TEXT PROVIDED:
The piece that I've been chewing on for a few days, though, is from Vanessa Julye's author's statement, the very first paragraph, in which she writes:
I am one of very few African American Quakers, and I have naturally been drawn into the question of why this is so. I believe that the seeds of this circumstance were planted more than three hundred years ago, that Friends have been plagued by racist attitudes from that time to this day. These attitudes largely account for why our numbers in the Society of Friends have been and continue to be small. (xix)
In the case of my own meeting, it is easy to imagine outside influences working against racial diversity. For 40 years, the meeting has been located in a city that the census bureau tells me is only 7% black; in a meeting with about 50 members, we would need only 3.5 black people to match our immediate community demographically. Success!

AVAILABLE DATA:
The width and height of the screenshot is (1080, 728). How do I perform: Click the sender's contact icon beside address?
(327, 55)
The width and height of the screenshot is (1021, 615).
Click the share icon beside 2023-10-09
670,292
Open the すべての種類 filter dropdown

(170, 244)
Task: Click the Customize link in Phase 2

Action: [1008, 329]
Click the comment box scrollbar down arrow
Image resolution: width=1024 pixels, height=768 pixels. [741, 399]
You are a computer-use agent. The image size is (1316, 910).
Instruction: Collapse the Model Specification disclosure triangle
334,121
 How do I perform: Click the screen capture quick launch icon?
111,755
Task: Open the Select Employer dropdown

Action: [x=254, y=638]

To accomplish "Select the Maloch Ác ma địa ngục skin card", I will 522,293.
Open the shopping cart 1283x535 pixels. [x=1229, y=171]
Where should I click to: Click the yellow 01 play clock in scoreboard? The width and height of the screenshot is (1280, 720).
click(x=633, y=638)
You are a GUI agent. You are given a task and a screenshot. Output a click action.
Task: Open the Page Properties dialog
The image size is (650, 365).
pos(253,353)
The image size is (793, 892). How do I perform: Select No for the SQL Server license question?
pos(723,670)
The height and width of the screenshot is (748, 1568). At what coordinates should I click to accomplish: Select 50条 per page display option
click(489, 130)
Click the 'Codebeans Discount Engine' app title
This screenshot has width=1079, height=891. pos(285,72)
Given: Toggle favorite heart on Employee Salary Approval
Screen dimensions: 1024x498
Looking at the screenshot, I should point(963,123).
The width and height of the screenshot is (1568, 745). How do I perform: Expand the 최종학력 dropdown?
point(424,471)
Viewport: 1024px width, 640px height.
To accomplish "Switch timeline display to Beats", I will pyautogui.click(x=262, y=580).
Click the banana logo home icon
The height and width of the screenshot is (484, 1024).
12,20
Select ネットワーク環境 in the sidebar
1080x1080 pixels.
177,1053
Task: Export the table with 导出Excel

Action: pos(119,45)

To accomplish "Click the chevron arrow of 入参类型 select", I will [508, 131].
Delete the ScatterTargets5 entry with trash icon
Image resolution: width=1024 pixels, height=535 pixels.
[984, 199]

TO BE DONE:
**A.** From the passage on Quaker membership, list every number written in digits.
**B.** Format the part of the records that opens with the line containing "The width and height of the screenshot is (1568, 745)." and closes with the line containing "Action: pos(119,45)" as a Markdown table with the columns Row and Line, leaving out blank lines.
The records have no connection to the passage on Quaker membership.

ANSWERS TO THE EXERCISES:
**A.** 40, 7%, 50, 3.5

**B.**
| Row | Line |
|---|---|
| 1 | The width and height of the screenshot is (1568, 745). How do I perform: Expand the 최종학력 dropdown? |
| 2 | point(424,471) |
| 3 | Viewport: 1024px width, 640px height. |
| 4 | To accomplish "Switch timeline display to Beats", I will pyautogui.click(x=262, y=580). |
| 5 | Click the banana logo home icon |
| 6 | The height and width of the screenshot is (484, 1024). |
| 7 | 12,20 |
| 8 | Select ネットワーク環境 in the sidebar |
| 9 | 1080x1080 pixels. |
| 10 | 177,1053 |
| 11 | Task: Export the table with 导出Excel |
| 12 | Action: pos(119,45) |